According to the Hollywood Reporter, a group of shareholders are suing Netflix after the streaming service misled them about subscriber growth after last month’s sharp decline and price drop in the stock market.
Investors who purchased Netflix stocks between October 19, 2021, and April 19, 2022, are suing. They allege that in its 2021 third-quarter letter to shareholders, the streaming company painted a rosy image of “seeing the positive effects of a stronger slate in the second half of the year.”
During a conference call with analysts and investors, Netflix chief financial officer Spencer Neumann reportedly said something similar, saying that management “expected to continue in terms of that healthy retention and then this kind of acceleration as we get past those initial market re-openings with COVID [and] past the COVID pull forwarding into the strength of our slate.”
After reporting a 200,000-subscriber drop in the first quarter of 2022, Netflix cited several possible causes, including password sharing, increased competition, customers unable to pay for the service due to the pandemic, and the belief that COVID “clouded the picture by significantly increasing our growth in 2020, leading us to believe that most of our slowing growth in 2021 was due to the COVID pull forward.”

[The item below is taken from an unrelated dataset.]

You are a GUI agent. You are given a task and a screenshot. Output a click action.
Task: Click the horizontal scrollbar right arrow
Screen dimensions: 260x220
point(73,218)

The news of falling subscribers in Q1 triggered a 35.1 percent decrease in a single day, resulting in a $54 billion market capitalization loss. This followed a 22% drop in late January when Netflix failed to meet its Q4 subscriber growth expectations.
Netflix and its top executives are accused of breaking US securities laws by “employing devices, schemes, and artifices to defraud [investors], while in possession of material adverse non-public information.”
Netflix has said that it expects to lose another two million subscribers in the second quarter.